Our Ticketing segment revenue for the quarter increased by $134 million, or 23%, compared to the same period in 2022 from $575 million to $709 million. The improvement resulted from an increase in ticket sales, upward pricing momentum due to higher fan demand and higher non-service fee revenue. We sold approximately 79 million fee-bearing tickets in the second quarter of 2023 compared to 72 million tickets in the same period of the prior year, an increase of 10%. In regards to GTV, North America increased by 22% on fee-bearing ticket sales while International rose by 34% compared to the same period last year. Pricing on our fee-bearing tickets increased by double-digits, reflecting strong consumer demand, particularly for premium seats and VIP experiences. Ticketing operating income for the quarter improved by $60 million compared to the same period in 2022, from $179 million to $239 million.
For the first six months of 2023, our Ticketing revenue grew by $331 million compared to the same period in 2022, from $1.1 billion to $1.4 billion. Ticketing AOI for the first six months of 2023 increased by $127 million compared to the same period in 2022, from $437 million to $564 million. Through the end of June 2023, our fee-bearing ticket sales were 151 million tickets, 28 million ahead of 2022. Overall pricing on our fee-bearing tickets for the first half of the year is up more than 13% compared to 2022. Lastly, we have signed 14 million net new tickets so far this year, which gives us confidence our ticketing platforms’ features and functionalities will continue to fuel growth going forward.
Our Sponsorship & Advertising segment revenue for the quarter increased by $39 million, or 15%, compared to the same period in 2022 from $264 million to $303 million. The increase was driven in part by our United States business with new or expanded deals for our owned and operated amphitheaters, the addition of the new Moody Center arena in Austin, and Ticketmaster’s new global relationship with PayPal, our preferred payment partner moving forward. Operating income for the quarter increased by $5 million compared to the same period in 2022, from $169 million to $174 million. For the first six months of 2023, our Sponsorship & Advertising revenue grew $94 million compared to the same period in 2022, from $379 million to $473 million. Sponsorship & Advertising AOI for the first six month increased by $51 million compared to the same period in 2022, from $248 million to $299 million.

> The exercise
Repeat, word for word, the part of the ticketing and sponsorship results starting at "For the first six months of 2023, our Ticketing" and ending at "growth going forward.".

> Material supplied
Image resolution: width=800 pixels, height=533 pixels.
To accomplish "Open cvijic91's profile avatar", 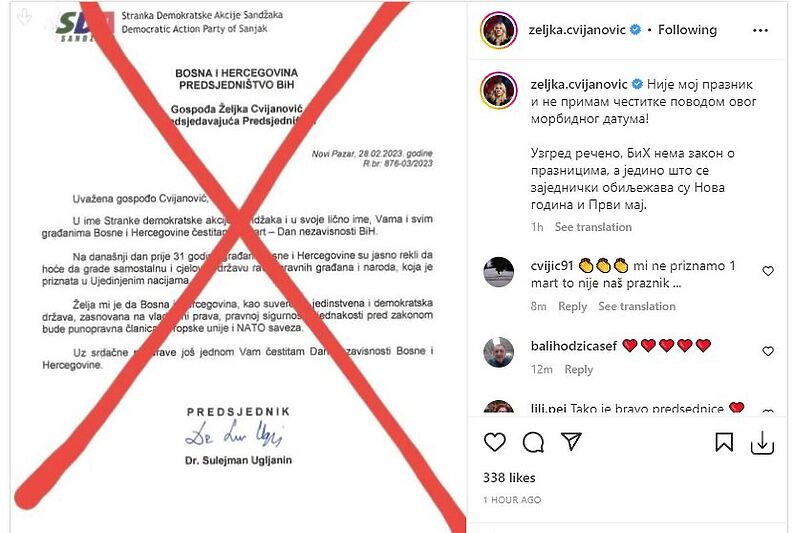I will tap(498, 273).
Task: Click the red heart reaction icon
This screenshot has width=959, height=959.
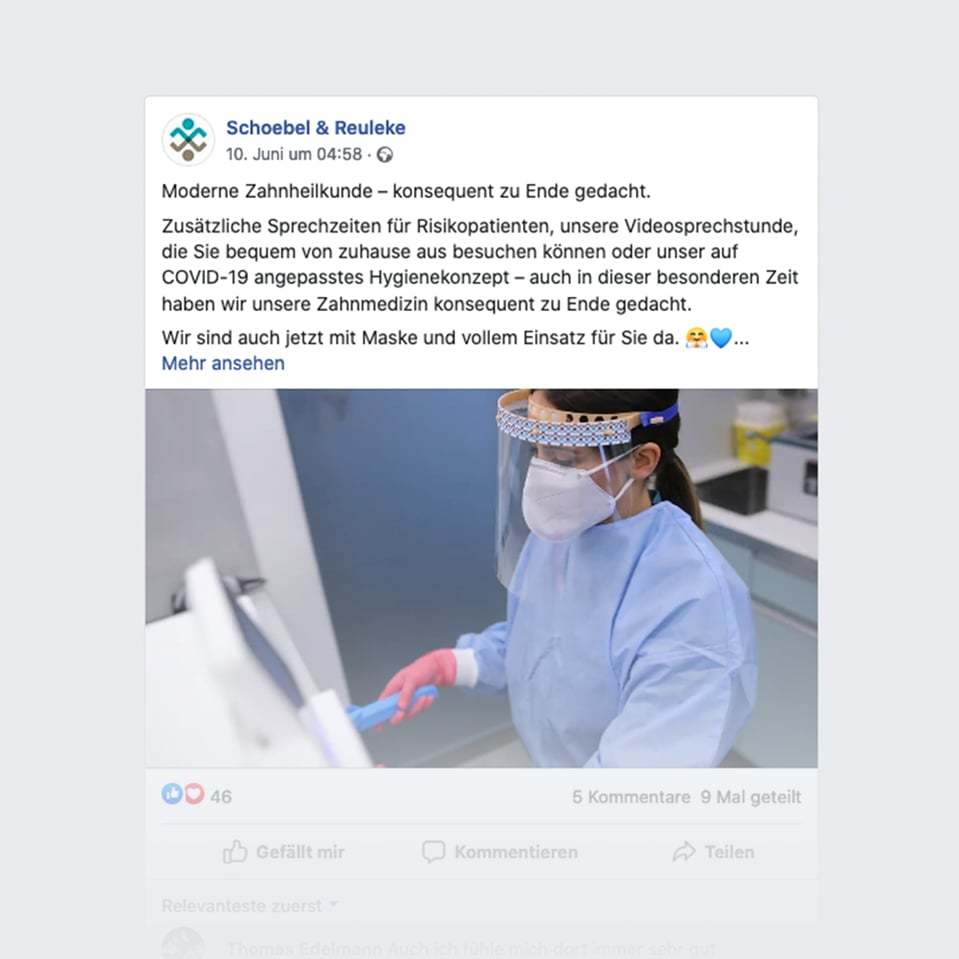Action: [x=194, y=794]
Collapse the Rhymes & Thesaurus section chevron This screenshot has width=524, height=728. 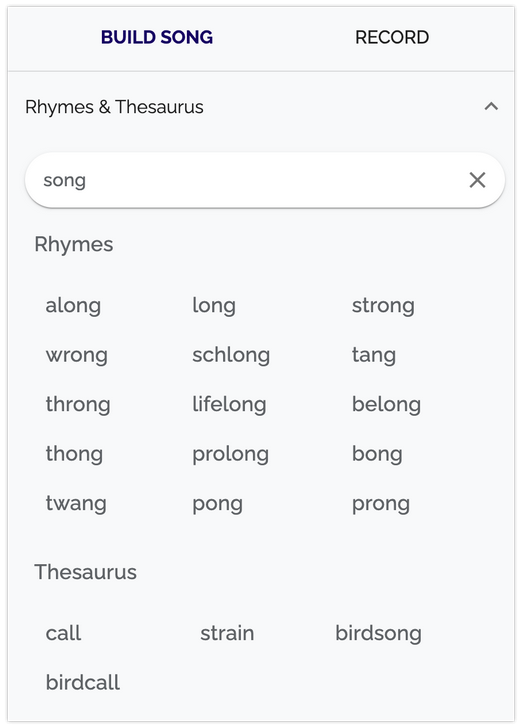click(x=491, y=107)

> Expected answer
For the first six months of 2023, our Ticketing revenue grew by $331 million compared to the same period in 2022, from $1.1 billion to $1.4 billion. Ticketing AOI for the first six months of 2023 increased by $127 million compared to the same period in 2022, from $437 million to $564 million. Through the end of June 2023, our fee-bearing ticket sales were 151 million tickets, 28 million ahead of 2022. Overall pricing on our fee-bearing tickets for the first half of the year is up more than 13% compared to 2022. Lastly, we have signed 14 million net new tickets so far this year, which gives us confidence our ticketing platforms’ features and functionalities will continue to fuel growth going forward.